**What to do:** Pull every line with "März" from the material.

**Dataset records:**
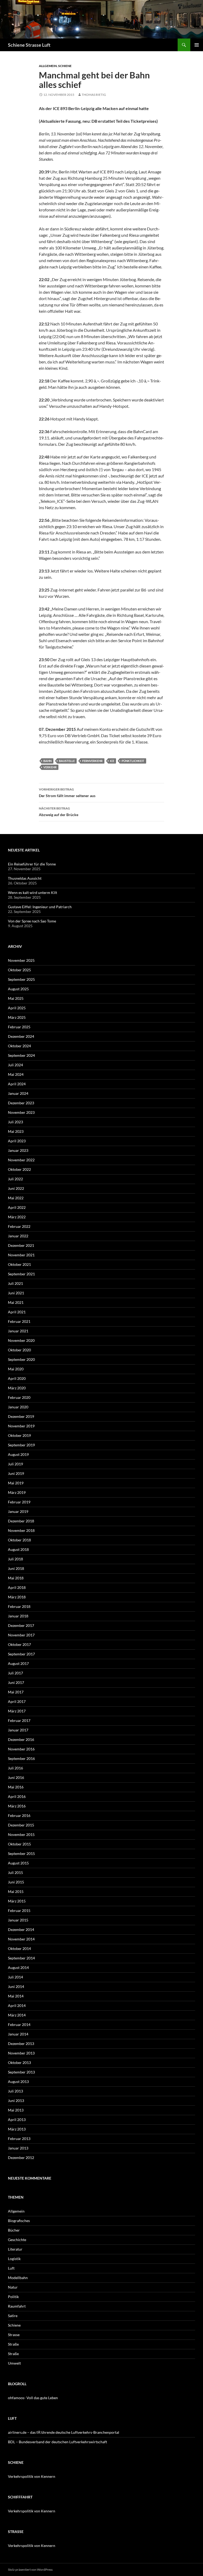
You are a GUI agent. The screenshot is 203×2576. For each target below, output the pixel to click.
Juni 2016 (16, 1777)
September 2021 (21, 1274)
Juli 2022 (15, 1179)
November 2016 (21, 1749)
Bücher (14, 2230)
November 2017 (21, 1635)
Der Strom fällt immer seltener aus (67, 792)
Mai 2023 (16, 1131)
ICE (112, 761)
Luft (11, 2268)
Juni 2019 (16, 1473)
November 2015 (21, 1834)
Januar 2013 (18, 2148)
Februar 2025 (19, 1027)
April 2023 (17, 1141)
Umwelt (14, 2363)
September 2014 (21, 1958)
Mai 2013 (16, 2110)
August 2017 (18, 1663)
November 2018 (21, 1530)
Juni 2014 (16, 1986)
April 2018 (17, 1587)
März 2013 (17, 2129)
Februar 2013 (19, 2138)
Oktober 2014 (19, 1948)
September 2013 (21, 2072)
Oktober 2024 (19, 1046)
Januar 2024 (18, 1093)
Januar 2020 (18, 1407)
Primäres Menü (196, 45)
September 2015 (21, 1853)
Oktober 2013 (19, 2062)
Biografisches (19, 2220)
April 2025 (17, 1008)
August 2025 (18, 989)
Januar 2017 (18, 1730)
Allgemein (48, 66)
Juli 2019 (15, 1464)
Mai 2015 (16, 1891)
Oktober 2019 (19, 1435)
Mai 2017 (16, 1692)
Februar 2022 (19, 1226)
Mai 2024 (16, 1074)
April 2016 (17, 1796)
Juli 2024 (15, 1065)
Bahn (47, 761)
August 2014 (18, 1967)
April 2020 (17, 1378)
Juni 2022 (16, 1188)
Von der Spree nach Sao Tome (32, 921)
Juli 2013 (15, 2091)
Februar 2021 (19, 1321)
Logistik (14, 2258)
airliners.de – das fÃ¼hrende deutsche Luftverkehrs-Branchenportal (63, 2432)
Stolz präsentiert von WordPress (30, 2570)
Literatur (15, 2249)
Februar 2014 (19, 2024)
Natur (13, 2287)
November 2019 (21, 1426)
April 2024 (17, 1084)
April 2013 (17, 2119)
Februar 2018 (19, 1606)
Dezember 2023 (21, 1103)
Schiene (65, 66)
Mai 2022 (16, 1198)
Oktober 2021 (19, 1264)
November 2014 (21, 1939)
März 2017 (17, 1711)
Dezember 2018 (21, 1521)
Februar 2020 (19, 1397)
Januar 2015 (18, 1920)
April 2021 (17, 1312)
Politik (13, 2296)
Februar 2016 (19, 1815)
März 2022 (17, 1217)
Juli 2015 (15, 1872)
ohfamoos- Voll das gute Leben (33, 2397)
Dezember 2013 (21, 2043)
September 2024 (21, 1055)
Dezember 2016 (21, 1739)
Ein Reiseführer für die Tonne (32, 864)
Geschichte (17, 2239)
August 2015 (18, 1863)
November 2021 (21, 1255)
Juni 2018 (16, 1568)
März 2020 (17, 1388)
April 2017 (17, 1701)
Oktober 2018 (19, 1540)
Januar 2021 (18, 1331)
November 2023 (21, 1112)
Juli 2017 (15, 1673)
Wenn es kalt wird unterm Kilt (32, 892)
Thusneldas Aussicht (24, 878)
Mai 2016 (16, 1787)
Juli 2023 (15, 1122)
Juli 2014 (15, 1977)
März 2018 (17, 1597)
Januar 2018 (18, 1616)
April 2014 (17, 2005)
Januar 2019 (18, 1511)
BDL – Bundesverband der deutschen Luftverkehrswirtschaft (57, 2442)
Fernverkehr (92, 761)
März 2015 (17, 1901)
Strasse (14, 2334)
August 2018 (18, 1549)
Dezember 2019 (21, 1416)
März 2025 (17, 1017)
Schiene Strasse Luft (29, 45)
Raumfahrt (17, 2306)
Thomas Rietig (94, 95)
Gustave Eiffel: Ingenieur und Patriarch (40, 907)
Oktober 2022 (19, 1169)
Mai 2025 (16, 998)
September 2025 (21, 979)
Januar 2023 (18, 1150)
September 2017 (21, 1654)
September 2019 (21, 1445)
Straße (13, 2344)
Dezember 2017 (21, 1625)
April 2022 (17, 1207)
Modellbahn (18, 2277)
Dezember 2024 (21, 1036)
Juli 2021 (15, 1283)
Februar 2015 (19, 1910)
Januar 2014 (18, 2034)
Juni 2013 (16, 2100)
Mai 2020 (16, 1369)
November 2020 (21, 1340)
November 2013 (21, 2053)
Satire (12, 2315)
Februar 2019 (19, 1502)
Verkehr (50, 767)
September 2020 (21, 1359)
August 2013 (18, 2081)
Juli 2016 (15, 1768)
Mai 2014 (16, 1996)
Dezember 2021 (21, 1245)
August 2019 (18, 1454)
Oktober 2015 (19, 1844)
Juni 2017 (16, 1682)
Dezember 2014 (21, 1929)
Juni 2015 (16, 1882)
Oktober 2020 (19, 1350)
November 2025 (21, 960)
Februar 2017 (19, 1720)
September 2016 (21, 1758)
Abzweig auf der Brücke (58, 811)
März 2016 (17, 1806)
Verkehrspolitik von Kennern (31, 2476)
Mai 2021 (16, 1302)
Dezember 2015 (21, 1825)
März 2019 (17, 1492)
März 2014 (17, 2015)
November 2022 (21, 1160)
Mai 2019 (16, 1483)
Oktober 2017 (19, 1644)
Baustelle (67, 761)
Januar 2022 (18, 1236)
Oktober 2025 (19, 970)
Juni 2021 (16, 1293)
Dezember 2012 (21, 2157)
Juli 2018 (15, 1559)
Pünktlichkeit (133, 761)
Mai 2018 (16, 1578)
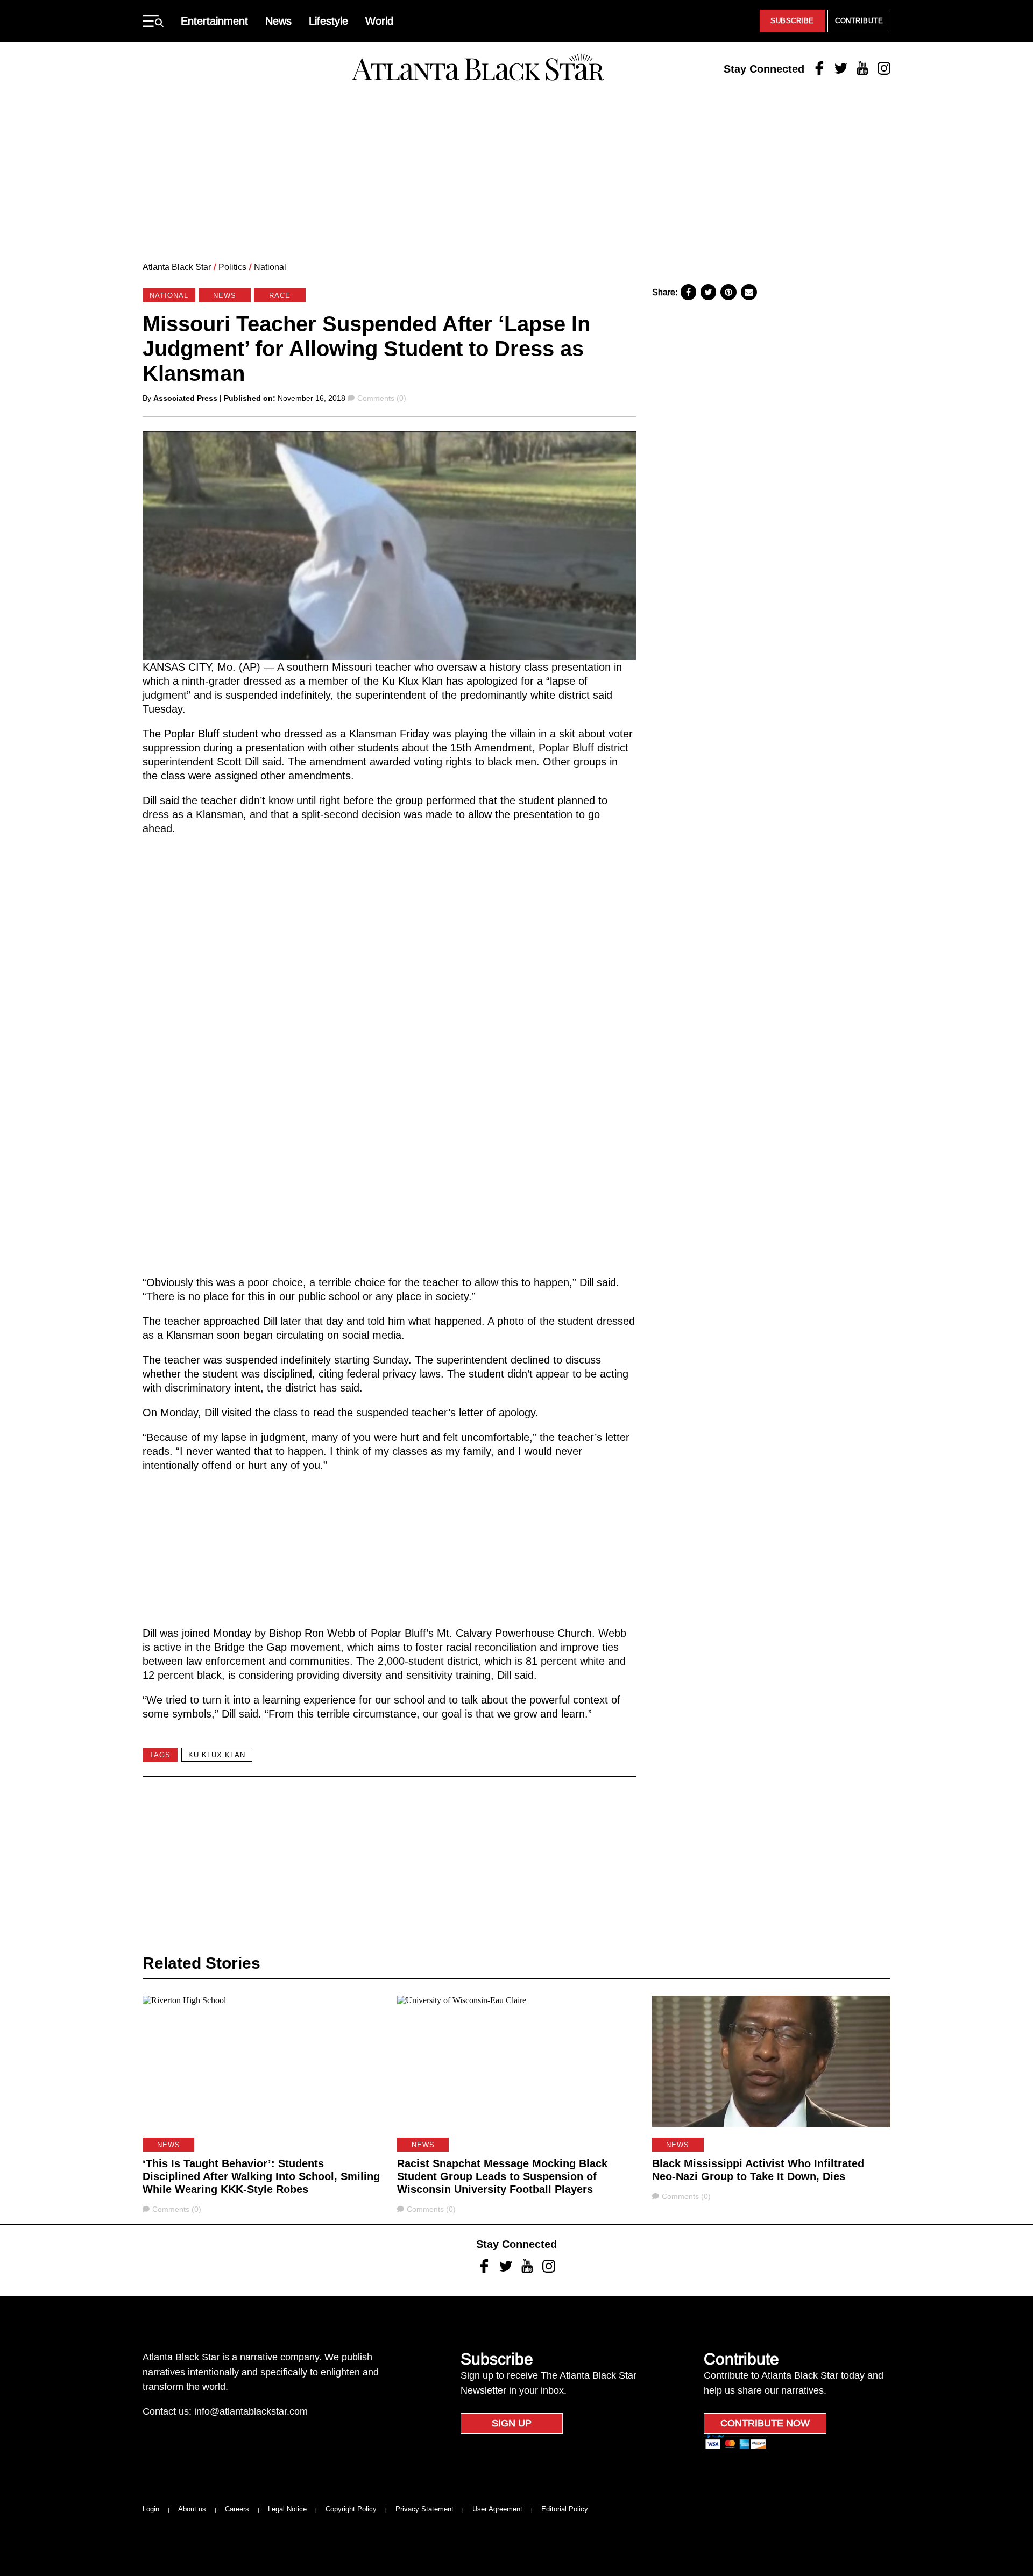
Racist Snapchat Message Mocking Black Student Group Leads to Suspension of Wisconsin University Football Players (502, 2176)
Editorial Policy (564, 2509)
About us (192, 2509)
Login (151, 2509)
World (379, 21)
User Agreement (497, 2509)
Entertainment (214, 21)
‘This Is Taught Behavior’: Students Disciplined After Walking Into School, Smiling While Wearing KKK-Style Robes (261, 2176)
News (278, 21)
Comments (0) (381, 398)
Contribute (859, 21)
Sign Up (512, 2423)
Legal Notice (287, 2509)
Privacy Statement (424, 2509)
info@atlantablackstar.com (251, 2411)
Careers (237, 2509)
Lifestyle (328, 21)
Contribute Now (765, 2423)
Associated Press (185, 398)
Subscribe (792, 21)
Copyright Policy (351, 2509)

**Response:**
März 2013 (17, 2129)
März 2017 (17, 1711)
März 2022 (17, 1217)
März 2020 (17, 1388)
März 2018 (17, 1597)
März 2015 (17, 1901)
März 2025 (17, 1017)
März 2016 (17, 1806)
März 2019 (17, 1492)
März 2014 (17, 2015)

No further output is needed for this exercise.